# [THE REQUEST]
Set down, word for word, the lines below from the one containing "Cancel the sales form" through the last line, including both ends. Leave the pictures out of your answer.
-.-.-
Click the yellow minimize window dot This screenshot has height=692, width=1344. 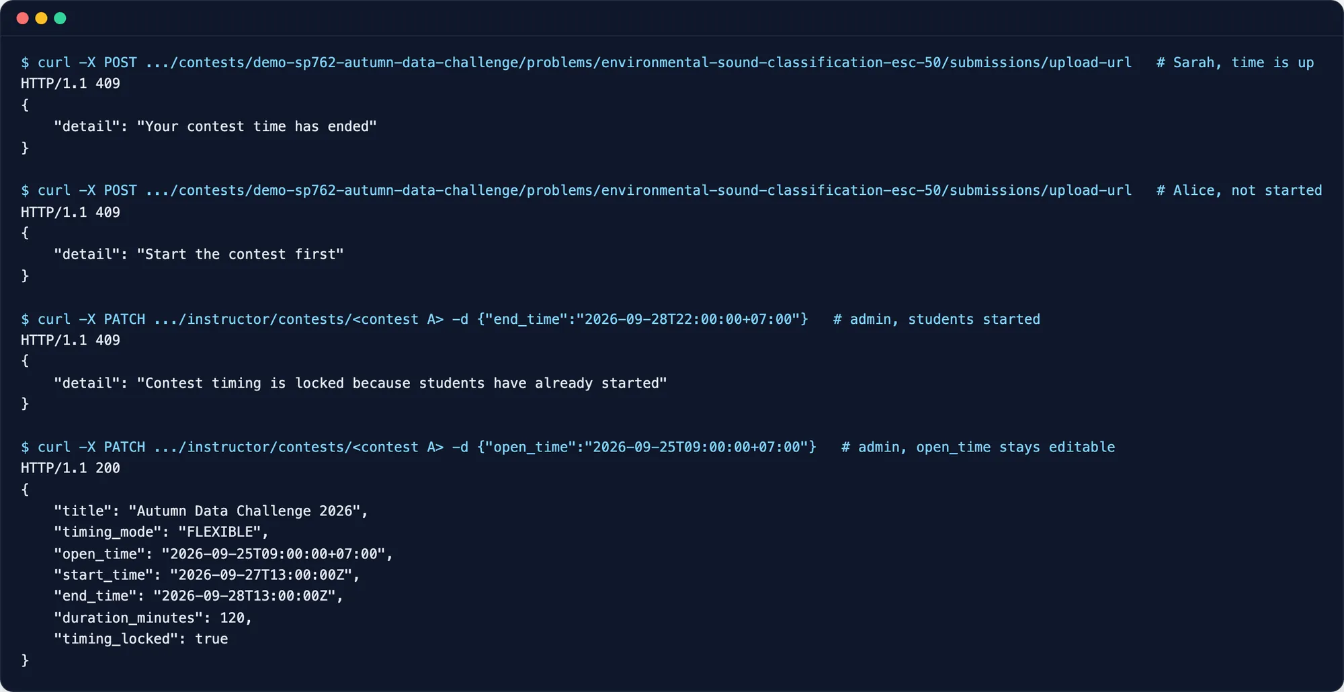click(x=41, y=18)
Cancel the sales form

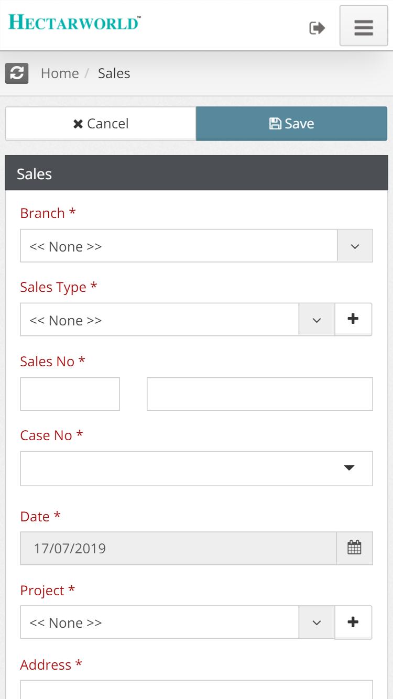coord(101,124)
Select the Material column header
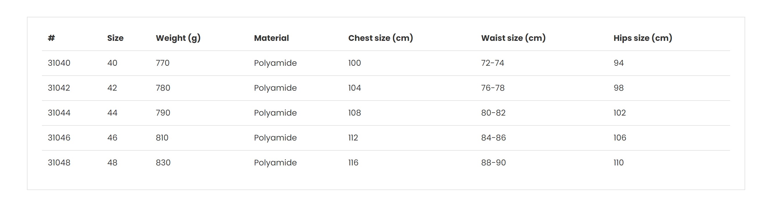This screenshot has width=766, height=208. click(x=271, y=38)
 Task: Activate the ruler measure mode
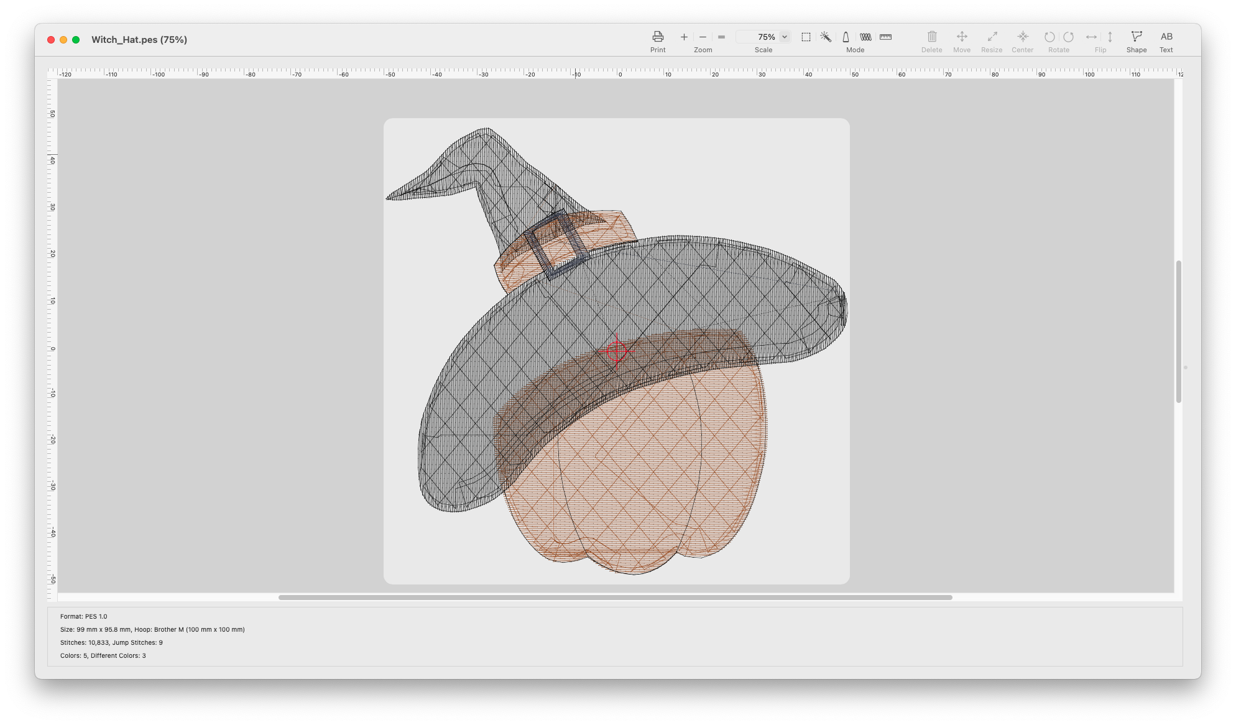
-.-.-
# [ANSWER IN FULL]
Cancel the sales form

coord(101,124)
Select the Material column header
This screenshot has width=766, height=208. click(x=271, y=38)
 Task: Activate the ruler measure mode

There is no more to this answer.